Aynı zamanda reddedilmesi gereken de küçük burjuva
hastalık olarak herkesi kendisi gibi zannetme yanılsamasıdır. İkinci Dünya
Savaşı biter bitmez Stalin’le ilgili üretilen tezviratta biz Batılı
emperyalistlerin niyetlerini görüyoruz. Stalin’in yaptıklarını söyledikleri
şeyleri ya kendileri yaptılar ya da yapmayı düşünüyorlardı. Tüm kusurlarına
rağmen Stalin’i ve Troçki’yi önemli bir etiket değil, mevzi olarak
değerlendiriyoruz. Chavez’e ve Castro’ya ve başka isimlere edilen küfürlerin
ardındaki Troçkist katkısını görüyoruz. Troçki’nin emeği, devrimciliği onları
kurtarmıyor, gizlemiyor, aklamıyor. Biz, onlar gibi komünist olmayı batılı
efendilerden, özel bürolardan, işret sofralarından, istihbarat raporlarından
öğrenmek niyetinde değiliz. O olmayı, halkın sınıfsal kavgası öğretiyor.

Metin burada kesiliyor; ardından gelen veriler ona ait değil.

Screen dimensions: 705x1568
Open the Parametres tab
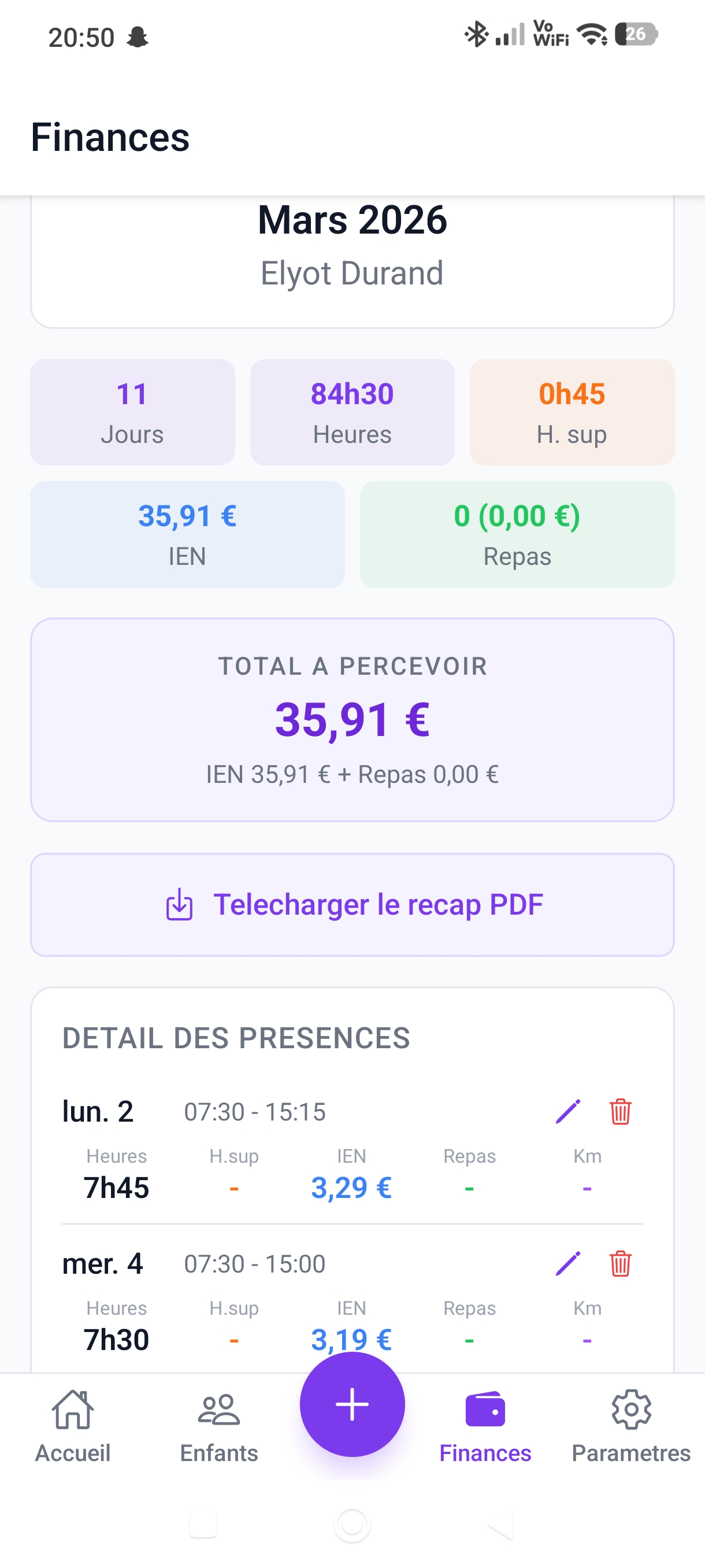click(x=631, y=1426)
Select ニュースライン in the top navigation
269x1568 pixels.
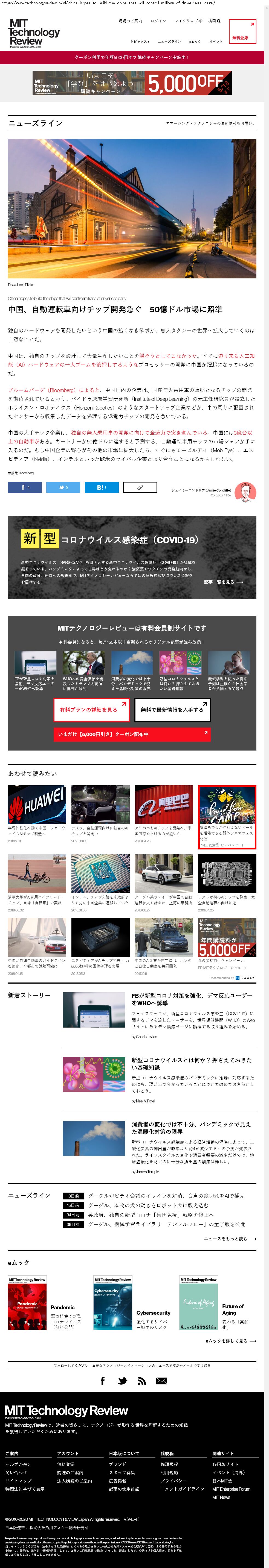click(169, 41)
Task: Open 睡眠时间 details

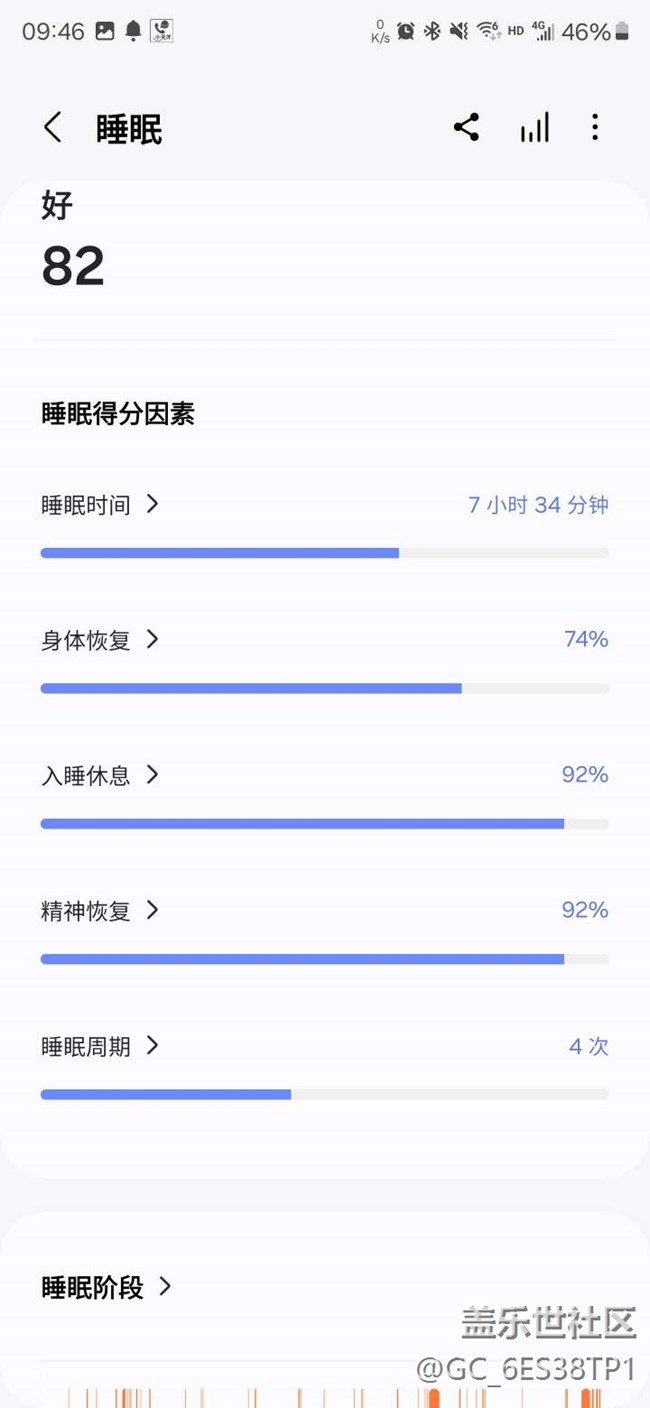Action: 100,505
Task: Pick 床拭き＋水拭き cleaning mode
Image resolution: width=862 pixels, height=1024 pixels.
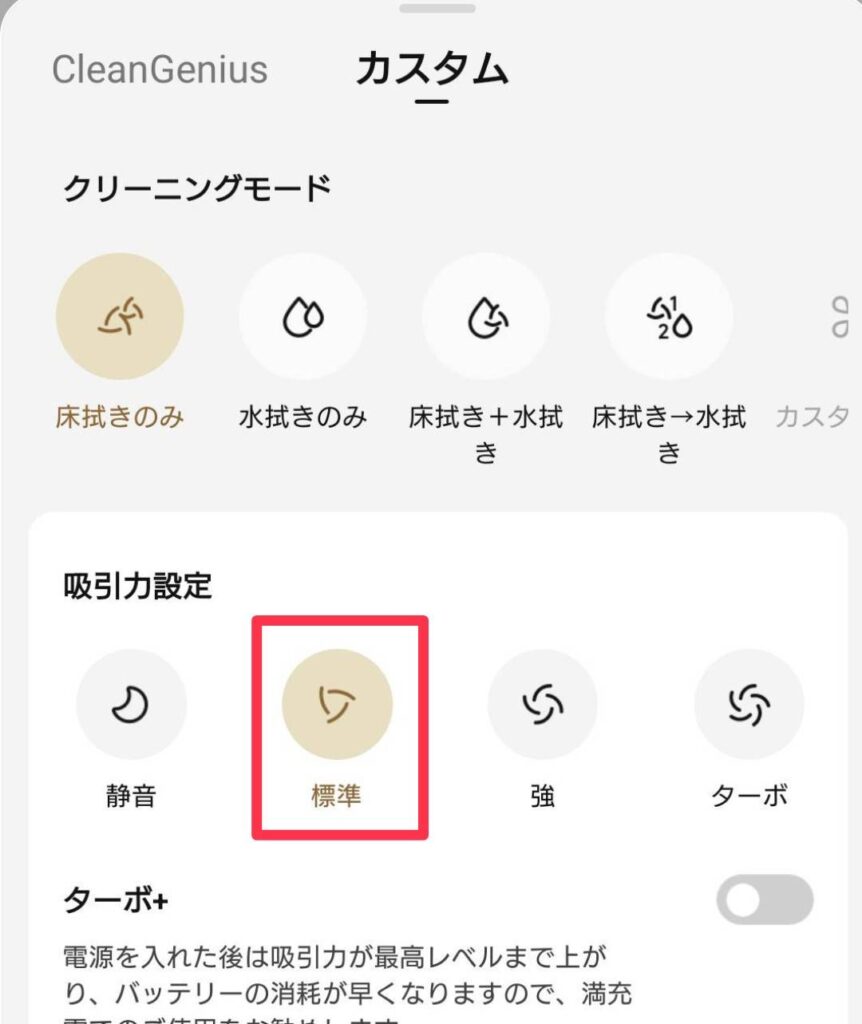Action: [485, 316]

Mülk edindikleri Troçki, Stalin gibi, mazlum-sömürülen
halkların mücadele tarihine ait. Tekraren: Bedreddin, sahip olunulan değil, ait
olunulan kavgaya çağrıdır. Bedreddin vaktinde yaşasa ona ciltler dolusu küfür
edeceklerin onun adını ağzına alamamaları gerekir. Aidiyet, o cilt veya küfür
değil, yoksulun, mazlumun adalet ve eşitlik mücadelesiyle ilgilidir.
Eren Balkır
25 Aralık 2016
Dipnotlar:
[1] Eren Balkır, “Yerli ve Milli Troçkizm”, 22 Aralık 2016, İştirakî.
[2] Gökçe Şentürk, “Stalinist İslam”, 25 Aralık 2016, Sosyalist Gündem.
[3] Dave Crouch, “Bolşevikler ve İslam”, 6 Nisan 2006,
İştirakî.
[4] Paul Robeson, “Sevgili Yoldaşa”, 7 Temmuz 2009, İştirakî.